Cohering power of quantum operations

TL;DR

This paper investigates the ability of quantum operations to generate quantum coherence, providing an operational interpretation, decomposition into basic operations, and bounds on cohering power, which is crucial for quantum information processing.

Contribution

It introduces the concept of cohering power of quantum operations, offers an operational interpretation, and establishes bounds and comparisons for different measures of coherence.

Findings

Cohering power is upper bounded by the unitary component of quantum operations.

Decomposition of quantum operations into unitary, appending, and dismissal operations.

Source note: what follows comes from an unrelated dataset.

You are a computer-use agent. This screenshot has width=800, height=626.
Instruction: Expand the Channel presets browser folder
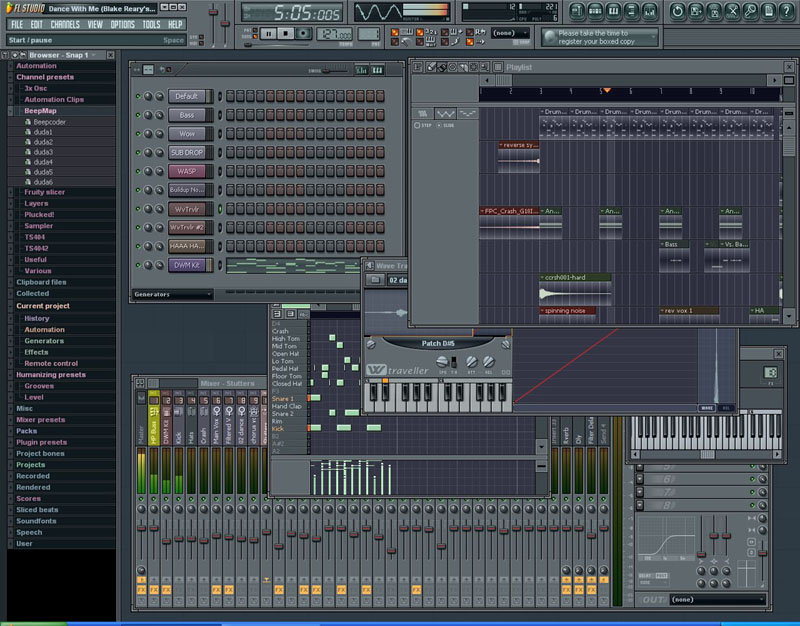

Comparison of cohering power and generalized cohering power across measures.

Abstract

Quantum coherence is a basic feature of quantum physics. Combined with tensor product structure of state space, it gives rise to the novel concepts such as entanglement and quantum correlations, which play a crucial role in quantum information processing tasks. However, quantum correlations, especially entanglement, are fragile under decoherence. In this context, very few investigations have touched on the production of quantum coherence by quantum operations. In this paper, we study cohering power -- the ability of quantum operations to produce coherence. First, we provide an operational interpretation of cohering power. Then, we decompose a generic quantum operation into three basic operations, namely, unitary, appending and dismissal operations, and show that the cohering power of any quantum operation is upper bounded by the corresponding unitary operation. Furthermore, we compare cohering power and generalized cohering power of quantum operations for different measures of coherence.